* Actions to take
a. Answer these from the climate change passage, one per line, marking each answer (i), (ii), (iii) to match:
(i) Which two groups does the writer say sit at the round table?
(ii) What three effects of climate change does the writer list as things we talk about?
(iii) What does the writer call the stories we share amongst ourselves?
b. Transcribe the part of the climate change passage that opens with the words containing "If you are like" and closes with "to the subject.".
c. Write the next part of the climate change passage, picking up after its last sentence.

--- Begin Passage shown ---

If you are like most people, the topic of climate change is not something you think about everyday. It was certainly not something that I thought about often. The subject seemed unattainable, incomprehensible and to be dealt with smart people. It was always a conversation where I thought I wasn’t qualified to engage in. What I have come to realize, is that climate change is part of our everyday conversation. We may not deal with the scientific terms or sit at the round table with think-tanks and heads of state, but we do talk about the effects of climate change in our own lives. We talk about the increasingly hot summers, or commiserate over pictures of the latest flood, or disucss the now unpredictable planting seasons. These are stories we share amongst ourselves without realizing they are small chapters in humanity’s tome to the subject.

--- End Passage shown ---
--- Begin Rows ---

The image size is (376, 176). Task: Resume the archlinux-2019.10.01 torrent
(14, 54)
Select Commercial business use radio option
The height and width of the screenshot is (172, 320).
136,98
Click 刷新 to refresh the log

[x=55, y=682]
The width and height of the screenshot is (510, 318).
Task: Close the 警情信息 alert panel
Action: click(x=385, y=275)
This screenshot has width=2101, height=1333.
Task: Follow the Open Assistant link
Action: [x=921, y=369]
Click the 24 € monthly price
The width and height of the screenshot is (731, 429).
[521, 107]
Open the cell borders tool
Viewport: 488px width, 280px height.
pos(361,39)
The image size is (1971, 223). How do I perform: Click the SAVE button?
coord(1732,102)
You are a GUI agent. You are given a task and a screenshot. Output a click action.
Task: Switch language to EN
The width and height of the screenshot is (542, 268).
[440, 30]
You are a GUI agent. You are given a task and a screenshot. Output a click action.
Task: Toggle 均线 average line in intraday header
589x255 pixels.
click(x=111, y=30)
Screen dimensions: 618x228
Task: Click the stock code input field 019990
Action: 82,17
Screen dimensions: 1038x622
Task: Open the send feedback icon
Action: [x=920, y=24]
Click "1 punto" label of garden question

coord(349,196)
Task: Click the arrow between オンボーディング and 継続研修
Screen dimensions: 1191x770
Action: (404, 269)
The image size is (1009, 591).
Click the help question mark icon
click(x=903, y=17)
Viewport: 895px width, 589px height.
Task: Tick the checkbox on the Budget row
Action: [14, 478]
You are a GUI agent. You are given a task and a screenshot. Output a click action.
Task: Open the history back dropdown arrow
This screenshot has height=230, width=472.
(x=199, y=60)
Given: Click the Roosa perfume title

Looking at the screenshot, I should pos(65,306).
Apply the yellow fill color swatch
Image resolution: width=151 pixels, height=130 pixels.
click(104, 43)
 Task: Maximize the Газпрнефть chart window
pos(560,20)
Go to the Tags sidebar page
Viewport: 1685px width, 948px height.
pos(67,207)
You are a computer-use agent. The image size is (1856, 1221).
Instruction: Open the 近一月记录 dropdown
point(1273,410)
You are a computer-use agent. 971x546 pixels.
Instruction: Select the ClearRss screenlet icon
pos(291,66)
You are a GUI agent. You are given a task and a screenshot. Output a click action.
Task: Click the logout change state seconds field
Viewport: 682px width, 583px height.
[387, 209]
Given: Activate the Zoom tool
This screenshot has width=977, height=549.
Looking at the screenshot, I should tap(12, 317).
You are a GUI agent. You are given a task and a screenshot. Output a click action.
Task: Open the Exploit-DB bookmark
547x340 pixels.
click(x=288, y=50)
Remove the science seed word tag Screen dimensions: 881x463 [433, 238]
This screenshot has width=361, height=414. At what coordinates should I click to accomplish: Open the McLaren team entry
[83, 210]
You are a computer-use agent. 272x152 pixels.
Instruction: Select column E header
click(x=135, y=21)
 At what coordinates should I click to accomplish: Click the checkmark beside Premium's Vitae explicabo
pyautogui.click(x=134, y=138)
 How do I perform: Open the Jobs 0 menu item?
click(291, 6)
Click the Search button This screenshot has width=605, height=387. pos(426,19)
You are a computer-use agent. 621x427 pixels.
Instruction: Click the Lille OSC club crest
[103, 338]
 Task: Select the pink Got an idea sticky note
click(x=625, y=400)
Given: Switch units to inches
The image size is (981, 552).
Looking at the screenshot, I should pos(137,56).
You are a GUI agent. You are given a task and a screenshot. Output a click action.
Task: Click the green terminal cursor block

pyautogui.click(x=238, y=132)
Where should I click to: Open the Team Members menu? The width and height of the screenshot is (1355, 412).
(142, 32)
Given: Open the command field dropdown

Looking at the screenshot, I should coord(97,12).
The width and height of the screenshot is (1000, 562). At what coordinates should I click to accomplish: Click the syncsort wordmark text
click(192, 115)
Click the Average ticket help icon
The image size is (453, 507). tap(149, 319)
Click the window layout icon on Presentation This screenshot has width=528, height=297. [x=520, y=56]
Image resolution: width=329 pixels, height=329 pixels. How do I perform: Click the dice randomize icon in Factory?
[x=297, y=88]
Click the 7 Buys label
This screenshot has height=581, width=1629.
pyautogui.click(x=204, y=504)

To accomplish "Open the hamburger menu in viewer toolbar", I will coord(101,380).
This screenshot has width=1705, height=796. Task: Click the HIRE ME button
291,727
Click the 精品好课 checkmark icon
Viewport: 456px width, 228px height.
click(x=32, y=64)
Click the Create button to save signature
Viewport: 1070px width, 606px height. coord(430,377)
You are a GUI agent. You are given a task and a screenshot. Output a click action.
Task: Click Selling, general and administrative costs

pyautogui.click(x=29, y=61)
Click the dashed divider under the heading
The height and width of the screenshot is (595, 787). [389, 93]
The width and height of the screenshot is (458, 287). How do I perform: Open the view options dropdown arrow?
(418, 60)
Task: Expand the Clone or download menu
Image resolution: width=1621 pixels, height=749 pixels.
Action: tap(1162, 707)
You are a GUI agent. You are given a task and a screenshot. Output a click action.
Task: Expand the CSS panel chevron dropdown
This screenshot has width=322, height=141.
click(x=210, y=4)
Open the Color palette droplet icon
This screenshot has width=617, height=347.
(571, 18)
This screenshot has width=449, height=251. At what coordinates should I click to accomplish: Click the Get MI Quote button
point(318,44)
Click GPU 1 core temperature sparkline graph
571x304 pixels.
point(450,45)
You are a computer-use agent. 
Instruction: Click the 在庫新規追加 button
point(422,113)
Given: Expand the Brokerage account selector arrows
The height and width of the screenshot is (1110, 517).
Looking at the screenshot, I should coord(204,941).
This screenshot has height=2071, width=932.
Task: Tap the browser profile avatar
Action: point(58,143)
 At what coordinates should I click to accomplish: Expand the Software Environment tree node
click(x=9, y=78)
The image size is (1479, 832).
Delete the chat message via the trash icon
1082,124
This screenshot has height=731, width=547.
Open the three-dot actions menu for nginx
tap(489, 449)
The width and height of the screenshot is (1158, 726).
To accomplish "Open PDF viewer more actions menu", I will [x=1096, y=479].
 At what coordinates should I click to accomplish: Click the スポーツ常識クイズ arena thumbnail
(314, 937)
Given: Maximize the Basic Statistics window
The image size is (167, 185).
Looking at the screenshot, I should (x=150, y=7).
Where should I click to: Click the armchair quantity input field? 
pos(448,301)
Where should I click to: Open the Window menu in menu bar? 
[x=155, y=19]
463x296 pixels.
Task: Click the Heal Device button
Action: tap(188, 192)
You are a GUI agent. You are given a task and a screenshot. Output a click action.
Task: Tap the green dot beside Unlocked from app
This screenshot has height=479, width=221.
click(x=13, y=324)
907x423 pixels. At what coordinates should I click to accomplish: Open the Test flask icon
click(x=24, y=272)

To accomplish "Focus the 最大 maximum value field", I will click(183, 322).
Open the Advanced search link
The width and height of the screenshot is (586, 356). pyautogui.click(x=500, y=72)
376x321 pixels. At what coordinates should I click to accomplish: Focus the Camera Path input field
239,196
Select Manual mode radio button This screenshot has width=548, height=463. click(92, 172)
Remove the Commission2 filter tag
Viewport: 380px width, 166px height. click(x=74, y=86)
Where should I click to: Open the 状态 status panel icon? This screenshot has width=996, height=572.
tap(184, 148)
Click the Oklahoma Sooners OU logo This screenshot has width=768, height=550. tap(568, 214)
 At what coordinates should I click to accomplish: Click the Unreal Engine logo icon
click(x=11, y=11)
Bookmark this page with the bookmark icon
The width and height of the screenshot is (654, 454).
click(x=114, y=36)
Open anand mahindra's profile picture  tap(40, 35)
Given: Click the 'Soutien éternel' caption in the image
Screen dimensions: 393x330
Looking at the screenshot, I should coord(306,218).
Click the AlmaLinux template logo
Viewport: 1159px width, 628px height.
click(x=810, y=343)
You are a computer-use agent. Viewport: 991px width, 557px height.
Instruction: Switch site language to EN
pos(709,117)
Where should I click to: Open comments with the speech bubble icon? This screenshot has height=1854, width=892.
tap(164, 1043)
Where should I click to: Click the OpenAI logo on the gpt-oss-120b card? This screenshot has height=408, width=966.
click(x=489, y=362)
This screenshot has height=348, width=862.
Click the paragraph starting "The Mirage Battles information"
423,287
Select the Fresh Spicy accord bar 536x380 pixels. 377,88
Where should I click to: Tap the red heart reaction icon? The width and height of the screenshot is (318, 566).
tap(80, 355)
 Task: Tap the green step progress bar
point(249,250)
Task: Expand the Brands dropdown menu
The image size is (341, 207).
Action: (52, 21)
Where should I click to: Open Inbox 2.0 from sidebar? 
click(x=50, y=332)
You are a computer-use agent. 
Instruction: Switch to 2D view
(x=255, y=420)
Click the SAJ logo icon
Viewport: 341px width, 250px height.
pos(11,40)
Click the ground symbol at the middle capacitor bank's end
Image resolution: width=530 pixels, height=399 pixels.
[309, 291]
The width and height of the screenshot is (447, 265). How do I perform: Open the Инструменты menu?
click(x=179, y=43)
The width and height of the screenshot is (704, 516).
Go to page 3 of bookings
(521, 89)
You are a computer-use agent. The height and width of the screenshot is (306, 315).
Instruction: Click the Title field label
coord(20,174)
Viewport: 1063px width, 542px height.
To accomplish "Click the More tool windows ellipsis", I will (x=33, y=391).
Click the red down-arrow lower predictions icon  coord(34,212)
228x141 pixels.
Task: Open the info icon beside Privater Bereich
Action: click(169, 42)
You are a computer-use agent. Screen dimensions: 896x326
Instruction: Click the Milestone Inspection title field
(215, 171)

--- End Rows ---

* The replies
a.
(i) Think-tanks and heads of state.
(ii) The increasingly hot summers, pictures of the latest flood, and the now unpredictable planting seasons.
(iii) Small chapters in humanity’s tome to the subject.

b.
If you are like most people, the topic of climate change is not something you think about everyday. It was certainly not something that I thought about often. The subject seemed unattainable, incomprehensible and to be dealt with smart people. It was always a conversation where I thought I wasn’t qualified to engage in. What I have come to realize, is that climate change is part of our everyday conversation. We may not deal with the scientific terms or sit at the round table with think-tanks and heads of state, but we do talk about the effects of climate change in our own lives. We talk about the increasingly hot summers, or commiserate over pictures of the latest flood, or disucss the now unpredictable planting seasons. These are stories we share amongst ourselves without realizing they are small chapters in humanity’s tome to the subject.

c.
Since climate change affects all of us, it seems appropriate that we all should have a voice at the decision-making table. All too often though, we only get to hear from the academics, the heads of state, or the violent protestors. Where are the voices of the common man, the single mother, the student? Where are the voices of the villagers in their garden on the outskirts of Marrakech, the shop owner on a busy street in Kigali, the sugar cane grower who can no longer predict the rains in Zambia? How do we determine our collective future if we don’t take time to listen to each other’s stories?

This is where the Connect4Climate team at the World Bank comes in. We are trying to reframe this critical conversation around a topic into a mutual exchange of listening and sharing. Ahead of the December 2011 United Nations Climate Change conference (COP17) in Durban, South Africa, Connect4Climate was launched with a photo/video competition for African youth, aged 13 to 30, in Bamako by Andrew Steer, Special Envoy for Climate Change at the World Bank.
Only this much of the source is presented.